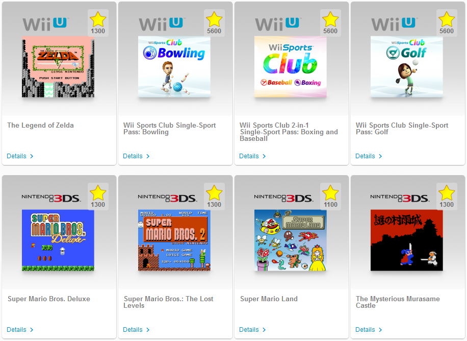The width and height of the screenshot is (467, 341).
Task: Open the Wii Sports Club Golf cover image
Action: click(406, 67)
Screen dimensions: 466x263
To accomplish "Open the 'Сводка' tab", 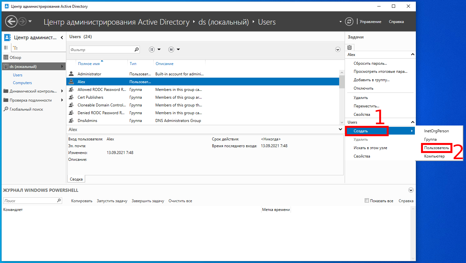I will (x=76, y=179).
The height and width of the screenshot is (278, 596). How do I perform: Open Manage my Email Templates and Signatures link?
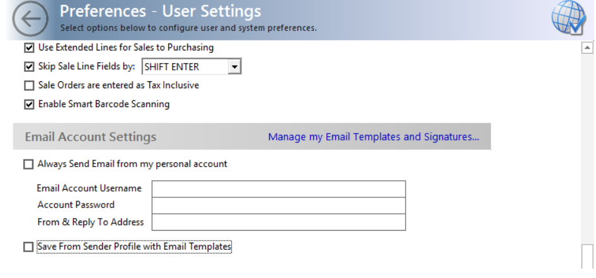(374, 137)
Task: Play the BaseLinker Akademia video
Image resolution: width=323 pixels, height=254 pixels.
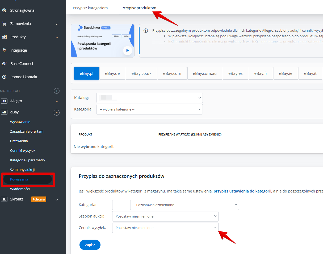Action: tap(128, 50)
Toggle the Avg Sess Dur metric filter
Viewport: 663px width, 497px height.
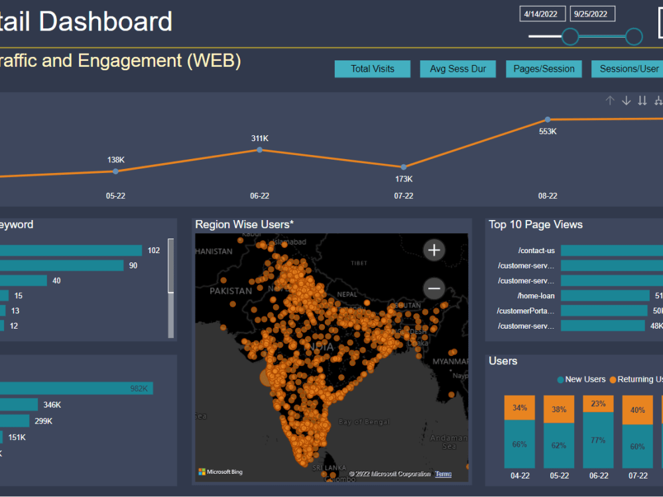pos(457,68)
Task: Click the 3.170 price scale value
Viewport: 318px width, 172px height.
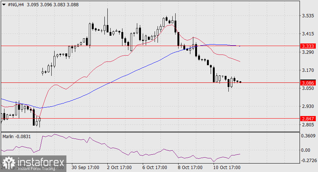Action: click(308, 70)
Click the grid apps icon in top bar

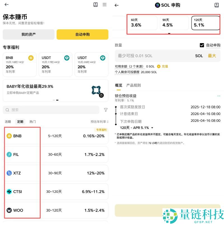(x=105, y=5)
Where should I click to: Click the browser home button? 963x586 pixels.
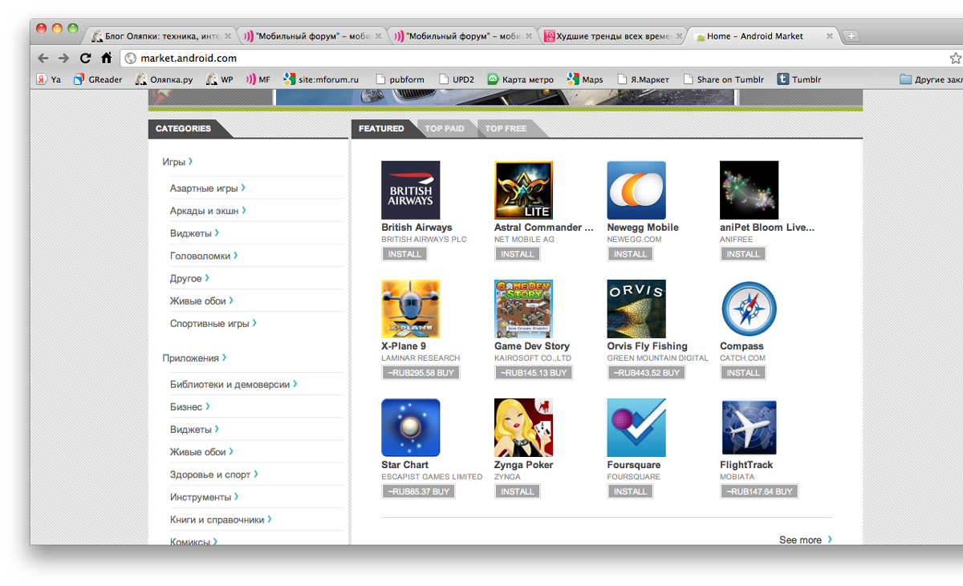pyautogui.click(x=106, y=58)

· · · · · · ·

**Task statement**
Leave out the pictures, and retype exactly the lines from the one containing "Viewport: 318px width, 172px height." through the last line of the data above, no more and no less.

**Solution**
Viewport: 318px width, 172px height.
Action: click(308, 70)
Click the grid apps icon in top bar

(x=105, y=5)
Where should I click to: Click the browser home button? 963x586 pixels.
pyautogui.click(x=106, y=58)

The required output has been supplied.